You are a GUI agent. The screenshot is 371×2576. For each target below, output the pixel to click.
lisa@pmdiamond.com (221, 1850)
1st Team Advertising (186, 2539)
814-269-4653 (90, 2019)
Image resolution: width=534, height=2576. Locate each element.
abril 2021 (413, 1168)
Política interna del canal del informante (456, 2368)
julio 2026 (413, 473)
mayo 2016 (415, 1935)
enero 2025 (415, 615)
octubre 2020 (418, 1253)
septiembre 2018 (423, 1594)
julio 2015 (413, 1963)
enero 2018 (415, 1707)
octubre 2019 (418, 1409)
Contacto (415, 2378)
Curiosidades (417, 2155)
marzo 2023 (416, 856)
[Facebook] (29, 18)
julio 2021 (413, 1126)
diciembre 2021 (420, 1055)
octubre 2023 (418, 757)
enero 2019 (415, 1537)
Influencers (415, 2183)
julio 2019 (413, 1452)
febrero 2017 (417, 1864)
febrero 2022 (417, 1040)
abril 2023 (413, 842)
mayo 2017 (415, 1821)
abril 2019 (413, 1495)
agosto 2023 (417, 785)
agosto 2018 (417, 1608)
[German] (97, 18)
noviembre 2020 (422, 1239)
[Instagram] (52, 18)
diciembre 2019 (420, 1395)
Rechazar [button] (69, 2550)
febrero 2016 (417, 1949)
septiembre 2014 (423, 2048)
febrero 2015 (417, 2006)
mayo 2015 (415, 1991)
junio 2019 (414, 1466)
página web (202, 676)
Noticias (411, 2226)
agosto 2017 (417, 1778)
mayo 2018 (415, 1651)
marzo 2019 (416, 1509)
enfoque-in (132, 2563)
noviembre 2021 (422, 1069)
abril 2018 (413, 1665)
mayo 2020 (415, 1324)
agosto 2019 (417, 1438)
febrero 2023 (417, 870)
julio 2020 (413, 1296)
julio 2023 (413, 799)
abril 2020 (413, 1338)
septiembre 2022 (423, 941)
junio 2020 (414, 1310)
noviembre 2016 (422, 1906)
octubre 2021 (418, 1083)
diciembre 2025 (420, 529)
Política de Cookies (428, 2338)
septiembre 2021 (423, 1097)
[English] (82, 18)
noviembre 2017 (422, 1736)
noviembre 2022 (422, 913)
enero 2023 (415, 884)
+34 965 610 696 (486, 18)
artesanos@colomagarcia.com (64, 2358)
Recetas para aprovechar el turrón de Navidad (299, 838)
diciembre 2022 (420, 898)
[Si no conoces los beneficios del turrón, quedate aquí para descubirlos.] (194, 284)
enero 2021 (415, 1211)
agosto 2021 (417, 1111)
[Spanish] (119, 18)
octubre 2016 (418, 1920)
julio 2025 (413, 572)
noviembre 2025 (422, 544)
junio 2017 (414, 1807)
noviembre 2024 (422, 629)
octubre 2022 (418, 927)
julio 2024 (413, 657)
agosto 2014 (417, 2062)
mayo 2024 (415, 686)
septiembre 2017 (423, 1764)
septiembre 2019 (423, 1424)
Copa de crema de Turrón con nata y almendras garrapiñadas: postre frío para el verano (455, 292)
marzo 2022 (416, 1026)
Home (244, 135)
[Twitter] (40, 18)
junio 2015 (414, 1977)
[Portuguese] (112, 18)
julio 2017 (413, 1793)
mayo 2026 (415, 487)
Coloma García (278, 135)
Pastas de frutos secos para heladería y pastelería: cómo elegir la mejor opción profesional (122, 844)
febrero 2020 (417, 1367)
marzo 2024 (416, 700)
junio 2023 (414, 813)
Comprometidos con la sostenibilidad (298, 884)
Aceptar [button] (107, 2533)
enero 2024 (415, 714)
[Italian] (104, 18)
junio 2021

--------

# WORK TO COMPLETE:
For every record above, print an exact copy.

# SOLUTION BELOW:
You are a GUI agent. The screenshot is 371×2576. For each target below, output the pixel to click.
lisa@pmdiamond.com (221, 1850)
1st Team Advertising (186, 2539)
814-269-4653 (90, 2019)
Image resolution: width=534, height=2576. Locate each element.
abril 2021 (413, 1168)
Política interna del canal del informante (456, 2368)
julio 2026 (413, 473)
mayo 2016 (415, 1935)
enero 2025 (415, 615)
octubre 2020 (418, 1253)
septiembre 2018 (423, 1594)
julio 2015 (413, 1963)
enero 2018 (415, 1707)
octubre 2019 (418, 1409)
Contacto (415, 2378)
Curiosidades (417, 2155)
marzo 2023 (416, 856)
[Facebook] (29, 18)
julio 2021 (413, 1126)
diciembre 2021 (420, 1055)
octubre 2023 (418, 757)
enero 2019 (415, 1537)
Influencers (415, 2183)
julio 2019 (413, 1452)
febrero 2017 (417, 1864)
febrero 2022 (417, 1040)
abril 2023 (413, 842)
mayo 2017 (415, 1821)
abril 2019 (413, 1495)
agosto 2023 (417, 785)
agosto 2018 (417, 1608)
[German] (97, 18)
noviembre 2020 (422, 1239)
[Instagram] (52, 18)
diciembre 2019 (420, 1395)
Rechazar [button] (69, 2550)
febrero 2016 (417, 1949)
septiembre 2014 (423, 2048)
febrero 2015 (417, 2006)
mayo 2015 (415, 1991)
junio 2019 (414, 1466)
página web (202, 676)
Noticias (411, 2226)
agosto 2017 (417, 1778)
mayo 2018 (415, 1651)
marzo 2019 (416, 1509)
enfoque-in (132, 2563)
noviembre 2021 (422, 1069)
abril 2018 (413, 1665)
mayo 2020 (415, 1324)
agosto 2019 (417, 1438)
febrero 2023 (417, 870)
julio 2020 (413, 1296)
julio 2023 (413, 799)
abril 2020 (413, 1338)
septiembre 2022 (423, 941)
junio 2020 (414, 1310)
noviembre 2016 (422, 1906)
octubre 2021 (418, 1083)
diciembre 2025 (420, 529)
Política de Cookies (428, 2338)
septiembre 2021 (423, 1097)
[English] (82, 18)
noviembre 2017 (422, 1736)
noviembre 2022 (422, 913)
enero 2023 (415, 884)
+34 965 610 696 (486, 18)
artesanos@colomagarcia.com (64, 2358)
Recetas para aprovechar el turrón de Navidad (299, 838)
diciembre 2022 (420, 898)
[Si no conoces los beneficios del turrón, quedate aquí para descubirlos.] (194, 284)
enero 2021 (415, 1211)
agosto 2021 (417, 1111)
[Spanish] (119, 18)
octubre 2016 (418, 1920)
julio 2025 (413, 572)
noviembre 2025 (422, 544)
junio 2017 (414, 1807)
noviembre 2024 (422, 629)
octubre 2022 (418, 927)
julio 2024 (413, 657)
agosto 2014 (417, 2062)
mayo 2024 (415, 686)
septiembre 2017 (423, 1764)
septiembre 2019 (423, 1424)
Copa de crema de Turrón con nata y almendras garrapiñadas: postre frío para el verano (455, 292)
marzo 2022 (416, 1026)
Home (244, 135)
[Twitter] (40, 18)
junio 2015 (414, 1977)
[Portuguese] (112, 18)
julio 2017 (413, 1793)
mayo 2026 (415, 487)
Coloma García (278, 135)
Pastas de frutos secos para heladería y pastelería: cómo elegir la mejor opción profesional (122, 844)
febrero 2020 (417, 1367)
marzo 2024 (416, 700)
junio 2023 (414, 813)
Comprometidos con la sostenibilidad (298, 884)
Aceptar [button] (107, 2533)
enero 2024 (415, 714)
[Italian] (104, 18)
junio 2021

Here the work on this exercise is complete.